Specifically, if the output is a permutation of the input, then it must contain every element of the input and no others, and it must be the same length as the input, so there's not much point talking about those separately.
Likewise, if we're assuming that the given '<=' comparison defines a total order, then we don't need to prove that everything occuring before some element is <= to it. We only need to prove that the preceding element is <=, and the transitive property of '<=' ensures that the whole thing is sorted.
This leaves us with bullet point 1 (which is just a type annotation like in Java, Haskell, etc.), bullet point 5 (that the result is a permutation), bullet point 6 (which is easily proved once we've managed to prove that each element is <= its following element) and bullet point 7 (the time bound).
There's a nice blog post which proves all of these for merge sort at https://www.twanvl.nl/blog/agda/sorting and a similar thing can be done in ATS (with the slight complication that, unlike Agda, ATS uses separate namespaces for runnable-parts-of-the-program and compile-time-proof-stuff).
There are wrappers for libevent which I've used for the network side of long running server side programs in ATS in this manner.
With regards to "Does it compile to JS", the answer is yes. There are backends for different languages, JS being one of them. There's also PHP and Erlang backends IIRC.
It's misleading. ATS is basically a C frontend. If you looked at the ATS implementations in the benchmarks game, it was basically C code. The C implementations usually beat the C++ implementations in the benchmarks game.
That's probably why it got removed.
The story that icc generates faster code has been a myth for a long time.

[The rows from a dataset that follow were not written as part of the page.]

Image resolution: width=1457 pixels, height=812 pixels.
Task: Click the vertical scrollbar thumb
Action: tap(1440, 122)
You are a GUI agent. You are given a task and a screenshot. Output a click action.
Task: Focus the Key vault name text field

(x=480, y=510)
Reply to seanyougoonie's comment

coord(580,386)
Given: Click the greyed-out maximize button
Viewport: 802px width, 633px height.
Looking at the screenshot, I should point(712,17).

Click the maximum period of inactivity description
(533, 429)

Or is there another compiler that you have in mind?
Many HPC centers happen to believe on the icc myth.
Although my point was not to mix languages with implementations.

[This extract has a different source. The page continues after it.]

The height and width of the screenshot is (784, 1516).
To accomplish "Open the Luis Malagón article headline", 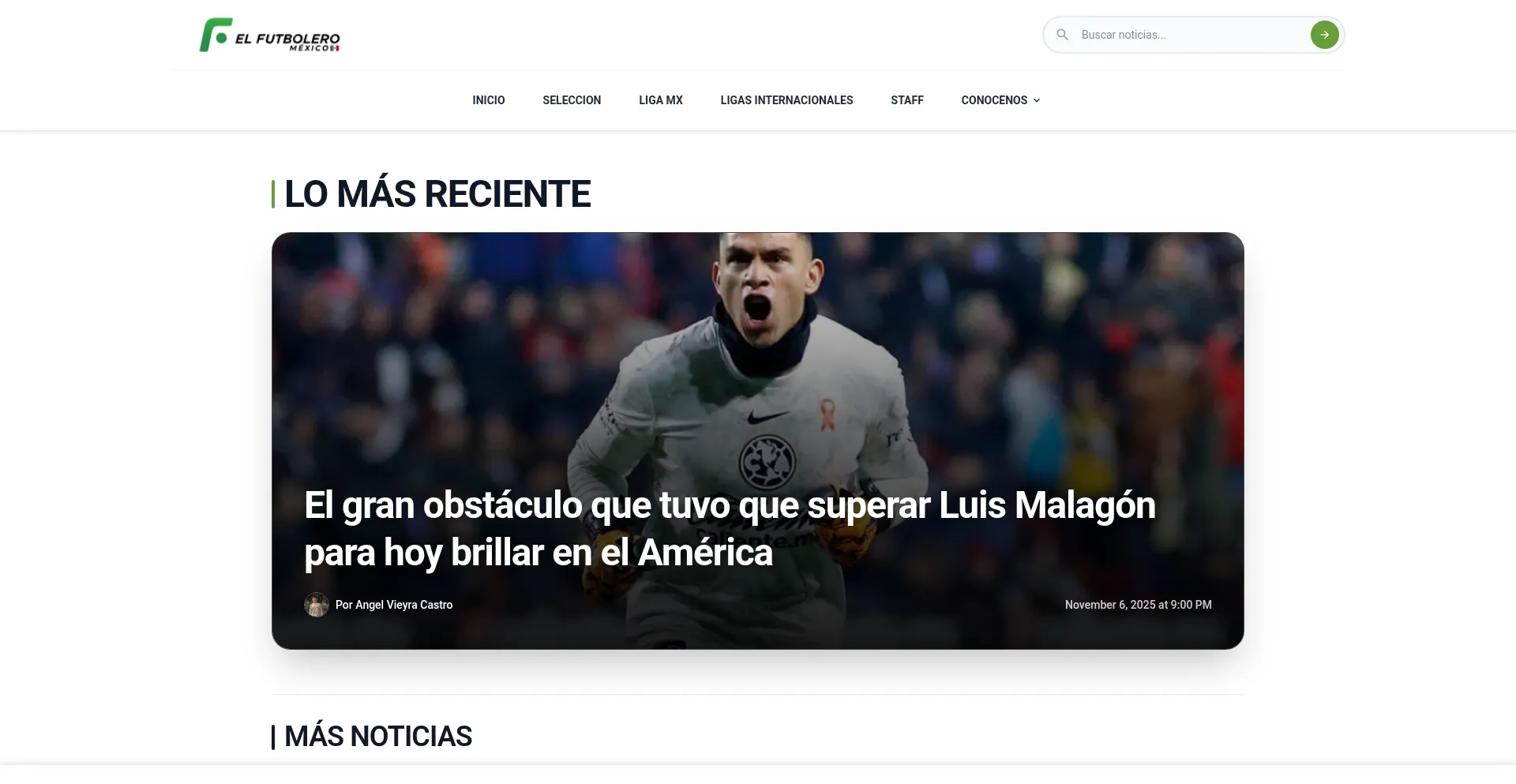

I’ve no idea if it has a “native” network library. I doubt it has many other libraries but one can call C functions so one can use any library if one wants.
When you're writing provably-correct "error kernels" for your software, you probably want as little interaction with the OS to happen inside the kernel as possible. Write the rest of your program in a glue language, then hand off to the proven-correct error kernel for the hot loop. Probably over stdio, or transactional SHM IPC, or any other mechanism like that that has as little failure-surface as you can get away with.

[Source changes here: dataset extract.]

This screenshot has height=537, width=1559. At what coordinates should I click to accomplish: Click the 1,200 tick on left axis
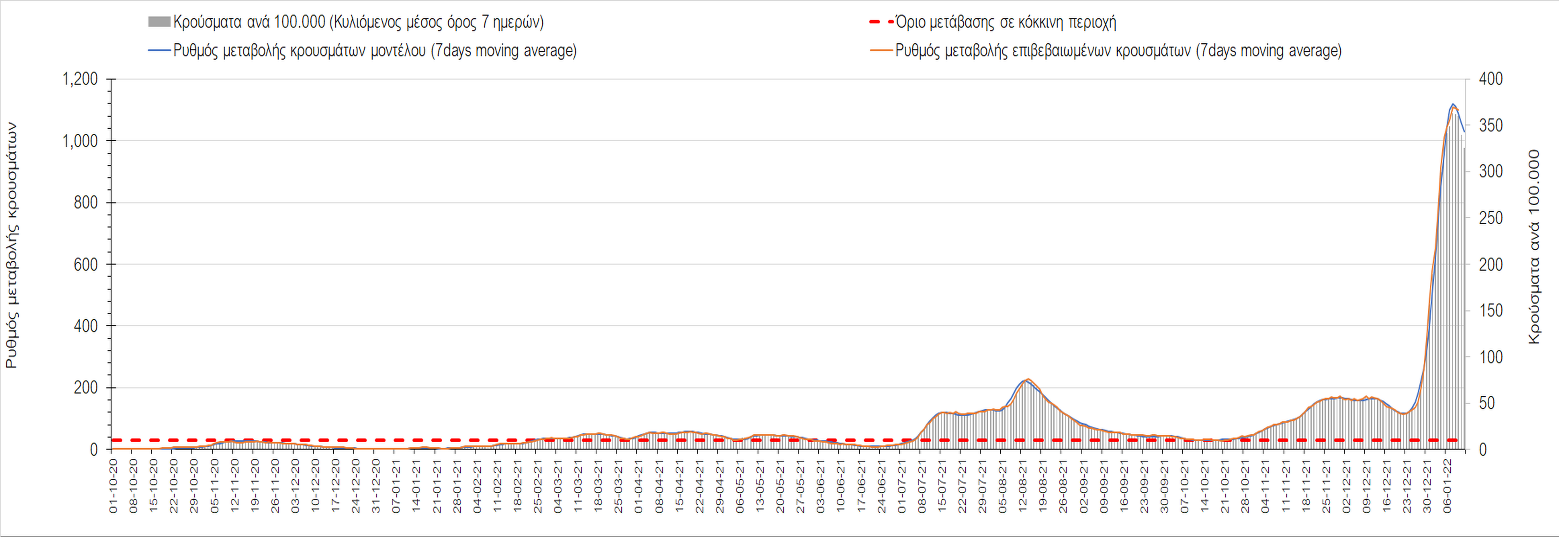(79, 80)
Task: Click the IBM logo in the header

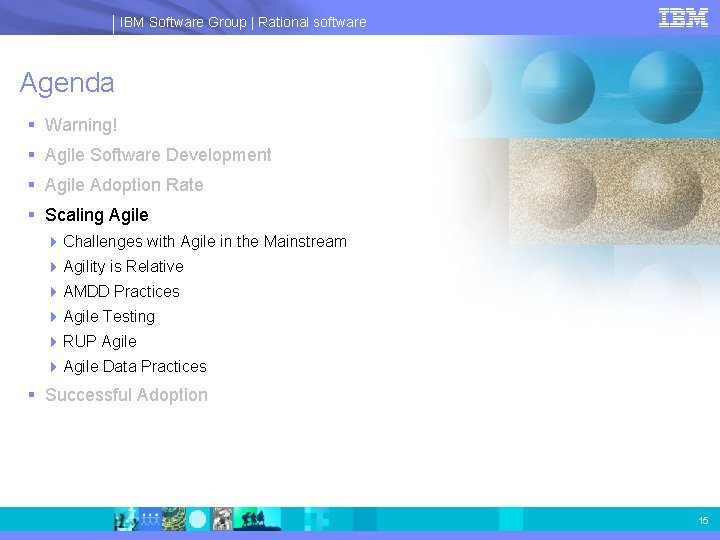Action: (683, 18)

At least this breaks the deadlock and in the future those libraries might be replaced with ATS alternatives.
It's pretty easy to use C code for libraries.
I haven't use the ATS -> JS compiler myself but I know it exists. Though given that ATS was designed for kernel programming, I'm not sure you'd want to do that.
> I would like to see some more real life examples
There are some very nice examples, though they tend to be lower-level so things like type-safe channels.
I was impressed with its speed, but then I found that the reason ATS is so fast was that you basically just write C code in it to get it be fast. It's pointless to benchmark as a language of its own.
Still a research language, but pretty fun.